* _Problem details_: Scan the listing and copy each line where the word "agent" is present.

* _Extracted information_:
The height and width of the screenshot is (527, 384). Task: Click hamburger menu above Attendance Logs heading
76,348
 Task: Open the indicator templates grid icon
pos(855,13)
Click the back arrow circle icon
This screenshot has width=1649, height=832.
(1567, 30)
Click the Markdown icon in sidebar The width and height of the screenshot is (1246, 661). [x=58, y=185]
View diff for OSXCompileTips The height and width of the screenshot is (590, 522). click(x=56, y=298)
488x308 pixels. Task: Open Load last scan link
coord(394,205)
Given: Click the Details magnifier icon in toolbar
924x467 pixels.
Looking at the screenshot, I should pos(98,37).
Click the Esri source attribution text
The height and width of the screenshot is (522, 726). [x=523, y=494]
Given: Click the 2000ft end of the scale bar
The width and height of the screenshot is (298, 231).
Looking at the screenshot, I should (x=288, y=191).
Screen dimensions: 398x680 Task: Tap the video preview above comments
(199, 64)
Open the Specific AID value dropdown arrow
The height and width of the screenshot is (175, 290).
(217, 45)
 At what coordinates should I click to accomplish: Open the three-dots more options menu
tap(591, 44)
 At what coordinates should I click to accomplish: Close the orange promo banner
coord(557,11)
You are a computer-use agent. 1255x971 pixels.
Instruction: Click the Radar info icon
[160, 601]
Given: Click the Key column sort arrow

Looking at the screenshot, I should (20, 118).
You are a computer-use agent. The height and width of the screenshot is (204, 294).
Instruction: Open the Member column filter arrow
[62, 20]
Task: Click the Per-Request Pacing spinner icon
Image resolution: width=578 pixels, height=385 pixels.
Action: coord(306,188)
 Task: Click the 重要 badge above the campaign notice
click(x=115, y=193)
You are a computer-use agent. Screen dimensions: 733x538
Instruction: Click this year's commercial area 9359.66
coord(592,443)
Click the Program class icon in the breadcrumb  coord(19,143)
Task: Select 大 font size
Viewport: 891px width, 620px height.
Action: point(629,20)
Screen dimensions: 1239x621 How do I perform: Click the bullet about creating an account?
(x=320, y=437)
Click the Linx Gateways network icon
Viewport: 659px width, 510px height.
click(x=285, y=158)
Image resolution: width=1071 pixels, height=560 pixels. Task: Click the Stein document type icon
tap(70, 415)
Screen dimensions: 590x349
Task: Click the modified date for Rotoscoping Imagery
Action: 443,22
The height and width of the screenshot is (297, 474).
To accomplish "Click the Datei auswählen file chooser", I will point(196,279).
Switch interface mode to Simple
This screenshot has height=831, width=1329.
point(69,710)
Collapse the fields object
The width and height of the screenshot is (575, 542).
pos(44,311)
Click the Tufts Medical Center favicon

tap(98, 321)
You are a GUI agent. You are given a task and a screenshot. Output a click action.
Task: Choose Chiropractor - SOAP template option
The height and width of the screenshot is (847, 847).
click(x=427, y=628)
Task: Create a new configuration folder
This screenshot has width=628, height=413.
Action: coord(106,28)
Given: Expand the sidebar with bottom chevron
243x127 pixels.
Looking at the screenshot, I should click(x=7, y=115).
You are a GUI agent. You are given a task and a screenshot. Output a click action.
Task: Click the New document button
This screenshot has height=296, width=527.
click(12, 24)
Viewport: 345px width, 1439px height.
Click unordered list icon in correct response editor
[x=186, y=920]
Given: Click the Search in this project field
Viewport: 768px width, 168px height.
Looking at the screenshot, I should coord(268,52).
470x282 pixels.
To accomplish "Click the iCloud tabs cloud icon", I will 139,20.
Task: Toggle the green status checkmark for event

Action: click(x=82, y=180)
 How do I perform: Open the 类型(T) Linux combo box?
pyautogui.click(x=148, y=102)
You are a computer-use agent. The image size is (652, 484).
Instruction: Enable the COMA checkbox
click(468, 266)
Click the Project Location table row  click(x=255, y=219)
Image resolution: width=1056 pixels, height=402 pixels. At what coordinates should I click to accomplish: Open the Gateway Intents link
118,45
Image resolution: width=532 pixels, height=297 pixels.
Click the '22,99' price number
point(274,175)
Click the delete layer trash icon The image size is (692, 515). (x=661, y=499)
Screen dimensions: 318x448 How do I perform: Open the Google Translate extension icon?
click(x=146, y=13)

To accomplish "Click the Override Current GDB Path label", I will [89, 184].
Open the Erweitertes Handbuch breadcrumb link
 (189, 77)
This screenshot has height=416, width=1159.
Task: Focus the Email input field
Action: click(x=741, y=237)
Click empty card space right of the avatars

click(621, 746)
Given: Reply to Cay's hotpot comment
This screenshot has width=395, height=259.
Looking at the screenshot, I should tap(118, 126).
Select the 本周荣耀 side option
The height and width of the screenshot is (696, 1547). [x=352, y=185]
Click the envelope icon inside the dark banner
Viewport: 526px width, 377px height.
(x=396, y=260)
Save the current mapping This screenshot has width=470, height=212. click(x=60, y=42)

* _Final answer_:
You are a computer-use agent. 1255x971 pixels.
You are a computer-use agent. The height and width of the screenshot is (204, 294).
You are a computer-use agent. Screen dimensions: 733x538
You are a GUI agent. You are given a task and a screenshot. Output a click action.
You are a GUI agent. You are given a task and a screenshot. Output a click action.
You are a computer-use agent. The image size is (652, 484).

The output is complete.